Geometry with a paintbrush

January 19, 1984

Geometry has always played a supportive role in the visual arts but never so much so as in this century. It helped in the fashioning of Cubist and Constructivist theory, allowed Mondrian to evolve his own unique form of nonobjective art, and gave impetus and form to the work of many modernist painters. Kandinsky, Klee, Feininger, Albers, Diebenkorn, and Stella, to name only a few, would have produced very different work had they not been able to use perfectly straight lines and precise curves, or circles, squares, and triangles.

Geometry has also been very helpful in the more traditional forms of 20 th-century painting but in a much more subtle way. It has limited itself to providing compositional ''scaffolding'' for largely representational works. The surface effects of paintings by Balthus, Sutherland, Benton, Wood, Hopper, and Hockney, for instance, are always adjusted to carefully designed geometric underpinnings. And even such current New Realists as Estes, Magee, Beckman, and Valerio make certain that their paintings are tightly constructed.

Unfortunately, geometry is also an easy device for circumventing compositional complexities. Altogether too many artists limit their compositional structuring to a few triangles and squares masquerading as pine trees, mountains, and houses and fitting neatly into a tightly designed classical composition derived from one of the Old Masters. Or, just as bad, they think that by neatly arranging a few colorful geometric shapes they are producing significant abstract art.

None of this really works, of course, as can be proven by the thousands of paintings produced every year that qualify neither as abstract nor representational art but that exist in a kind of limbo between those extremes. In order to make it really work, to make geometry and ''realism'' fuse into one integrated image, an artist needs a special kind of formal sensibility - as well as a good eye for significant detail. He or she must, in short, have a genuine talent for design, as well as the ability to make objects interrelate geometrically without losing their individual realities and identities.

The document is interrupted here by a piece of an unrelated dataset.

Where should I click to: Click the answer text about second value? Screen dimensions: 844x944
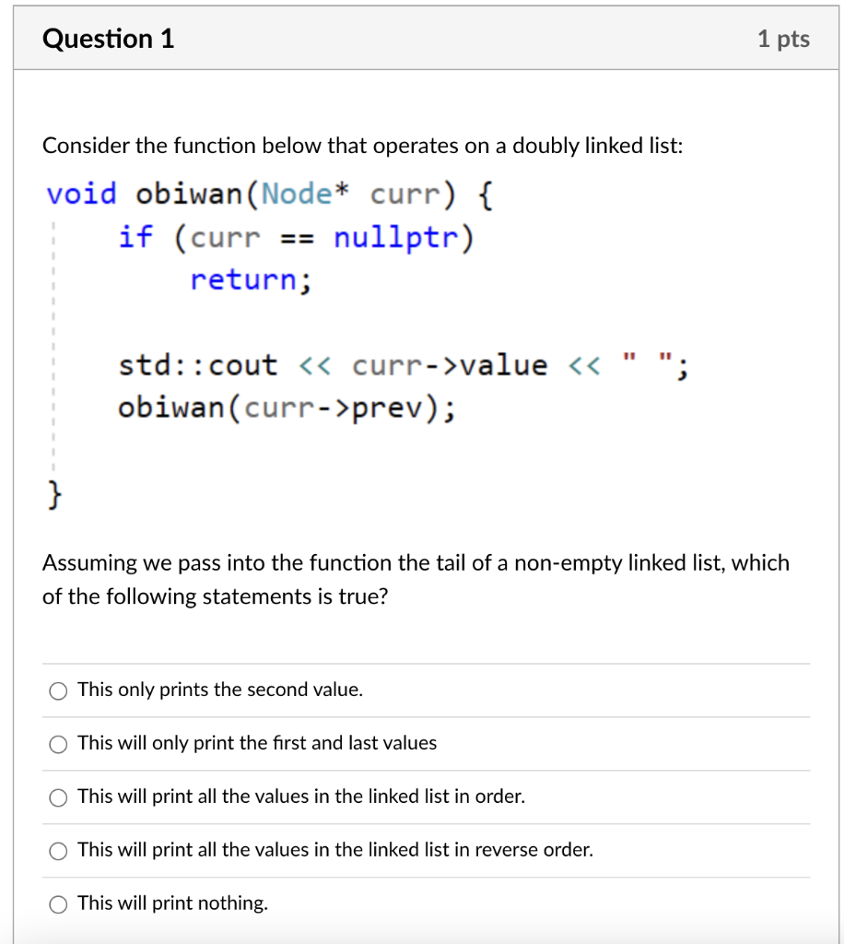221,690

No American painter was more successful at doing just that than Charles Demuth (1883-1935). His ability to combine an abstract, geometric approach with precise renderings of actual places and things was so exceptional that his best works are respected by modernists and traditionalists alike. His watercolors of fruit, flowers, and still lifes stand out in any exhibition of this country's finest works on paper, and his precise, elegantly geometric paintings of urban architecture rank among the best American paintings of the early 20th century.

Like so many painters of his day, Demuth was profoundly influenced by the art of Cezanne and the Cubists. Unlike his peers, however, he was not inclined to view his art as an extension of a theory, nor was he inclined to become a formal purist. Like his friends John Marin and Marsden Hartley, Demuth took only as much as he needed from European modernism and then adapted this to fit his own peculiarly American vision of life and of art.

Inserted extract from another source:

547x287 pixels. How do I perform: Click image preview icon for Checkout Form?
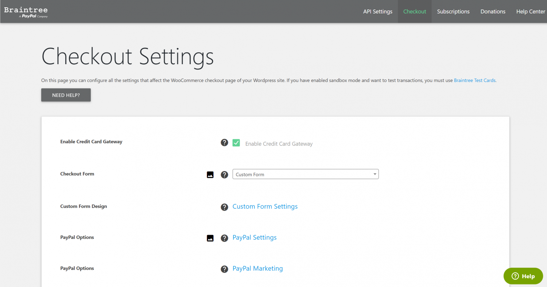(x=210, y=175)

This vision was ideal, pristine, ordered, and discreet. Demuth's paintings and watercolors share Charles Sheeler's sense of New England understatement and orderliness but with a touch more warmth and with considerably less austerity. They do, however, also possess a degree of linear elegance and coloristic sophistication that sets them apart from other American art of the period. Many of his fruit, vegetable, and floral still lifes, in particular, seem more French than American.

On the other hand, Demuth's depictions of colonial churches and modern urban architecture, of factories, grain elevators, smokestacks, and storefronts could only be American. They are too blunt and direct to be anything else. No European would have given hulking factories or huge smokestacks belching smoke the dramatic prominence he gave them. His images of such structures may not be as blatant as those by the Regionalist or American Scene painters of the 1930s, but they do relate more closely to them than to anything being painted in Europe at that time.

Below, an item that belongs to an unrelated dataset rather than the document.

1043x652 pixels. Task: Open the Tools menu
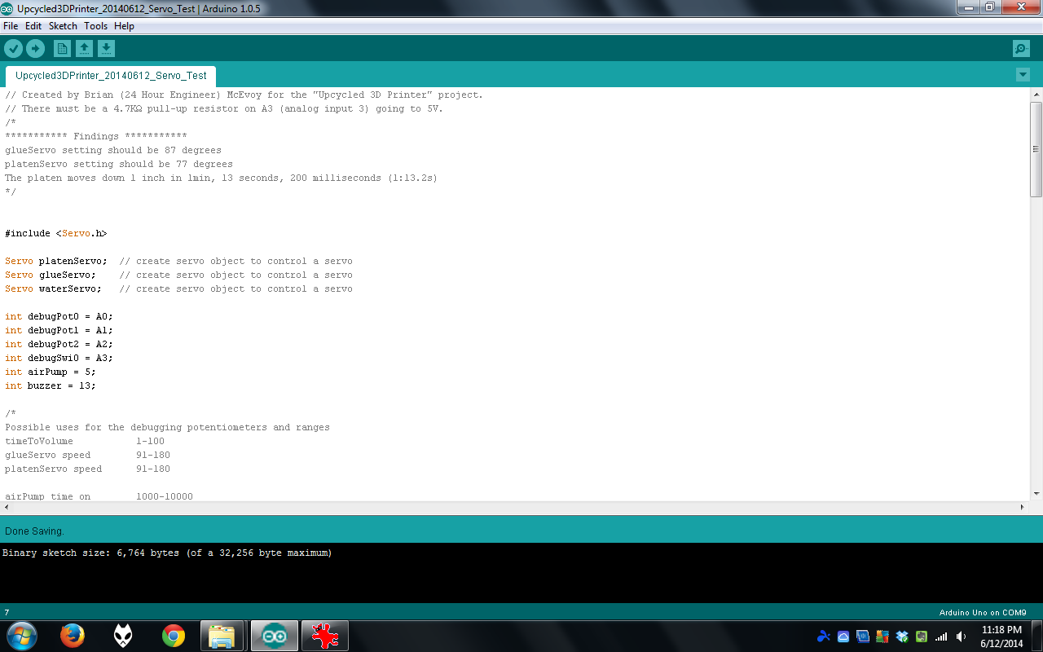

Demuth had a remarkable knack for formal distillation, for being able to reduce complex views and buildings to simple forms without removing the subject's very special identity or character. Much of this was due to the great care with which he studied the exact appearance of steeples, brick facades, bell towers, fire escapes, windows - and whatever else he wanted to depict. But it was also due to his extremely sensitive and shrewd application of geometric principles.

Both qualities are very much in evidence in ''Lancaster,'' a smallish work depicting what was originally a cotton mill, and which still stands in Lancaster , Pa., not far from where Demuth lived. Although specifically enough rendered to be identifiable, the subject of this painting also exists as a subtly and beautifully designed modernist image which would lose a good half of its formal identity if its geometric underpinnings were removed.

A 1950 photograph of this building complex underscores the degree to which Demuth modified what he saw in order to fashion a more effective painting. By elevating the water tower and the steeplelike structure, he made both appear higher and more dominant, and by giving the ''steeple'' a more purely colonial look he effected a greater degree of pictorial drama through contrast.

But the major changes occur in the lower half of the painting. Only the vertical building at center left resembles the original, and even it has been dramatically simplified and diminished in importance to emphasize what stands above it. Everything else exists as an interplay of lines and angles. And yet, all these geometric details and effects, these overlappings, facetings, cubistic shiftings, and structurings, contribute significantly and crucially toward establishing the extraordinary aura of calm dignity this painting conveys.